-- ENTRIES PROVIDED --
________________________________________

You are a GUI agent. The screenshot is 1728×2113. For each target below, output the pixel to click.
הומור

________________________________________

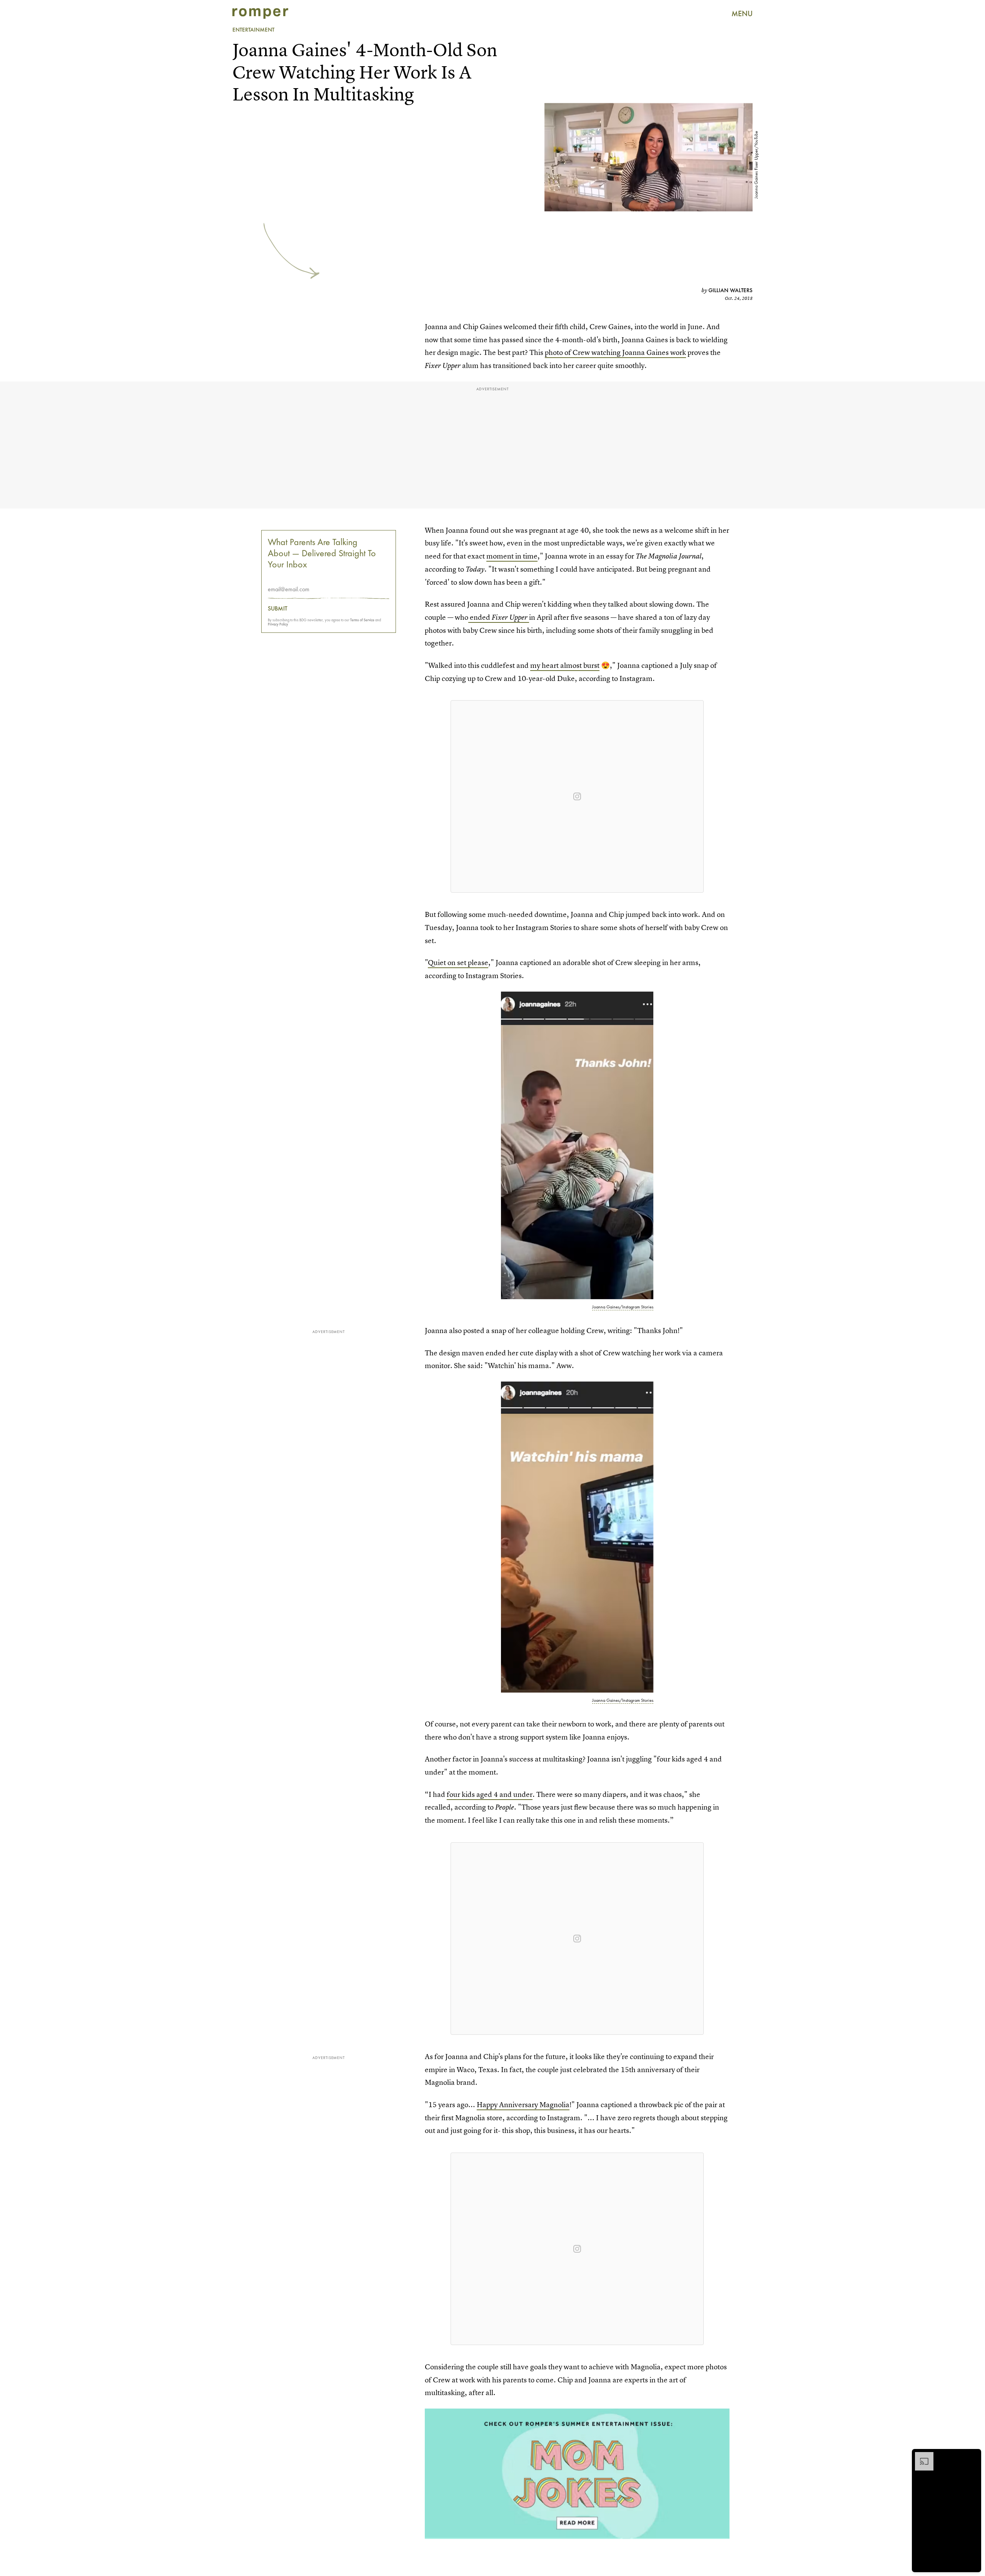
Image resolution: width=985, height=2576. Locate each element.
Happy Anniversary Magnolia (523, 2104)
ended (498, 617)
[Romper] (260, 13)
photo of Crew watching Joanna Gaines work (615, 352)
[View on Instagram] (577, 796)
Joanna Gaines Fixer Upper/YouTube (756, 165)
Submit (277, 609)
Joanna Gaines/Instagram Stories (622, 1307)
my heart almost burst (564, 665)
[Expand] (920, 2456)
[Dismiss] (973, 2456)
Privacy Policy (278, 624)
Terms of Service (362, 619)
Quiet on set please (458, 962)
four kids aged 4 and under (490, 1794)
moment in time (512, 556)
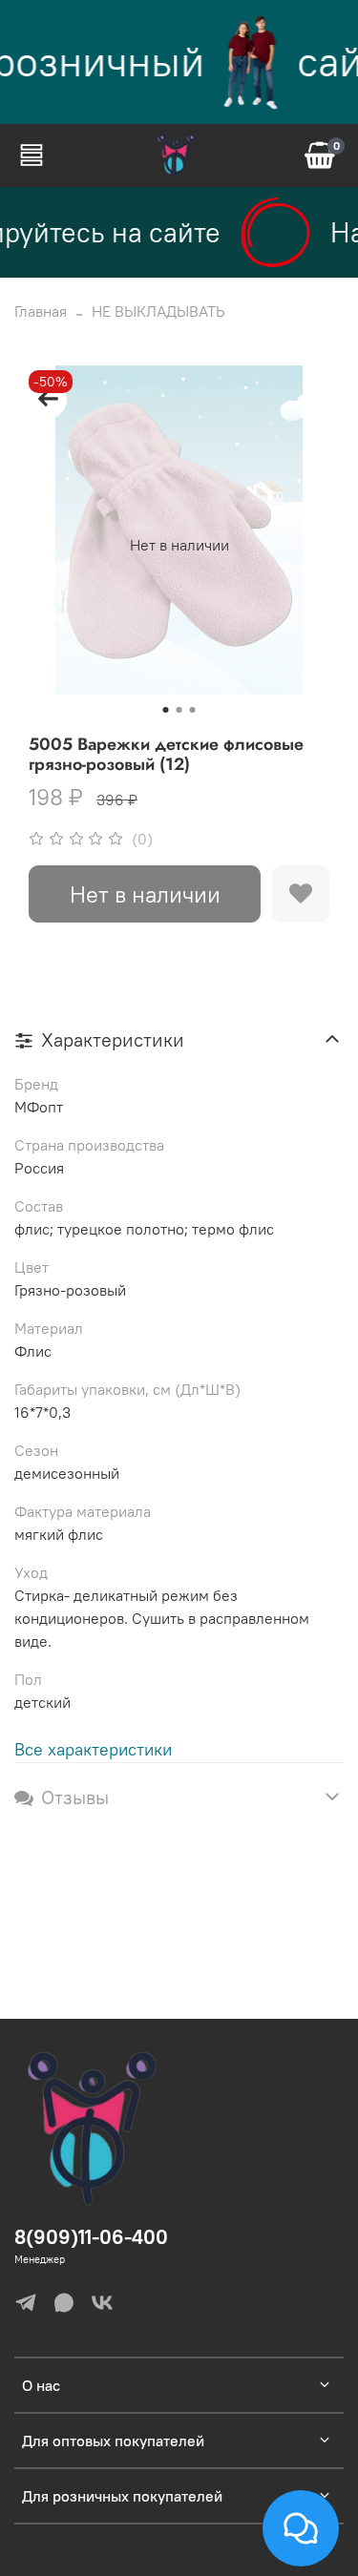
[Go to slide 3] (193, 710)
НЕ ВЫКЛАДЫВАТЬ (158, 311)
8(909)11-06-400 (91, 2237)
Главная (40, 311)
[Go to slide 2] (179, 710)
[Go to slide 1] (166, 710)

________________________________________

-- TASK REQUIREMENTS --
Show every line in the records above that contains the word "Joanna".

-- ANSWER BOX --
photo of Crew watching Joanna Gaines work (615, 352)
Joanna Gaines Fixer Upper/YouTube (756, 165)
Joanna Gaines/Instagram Stories (622, 1307)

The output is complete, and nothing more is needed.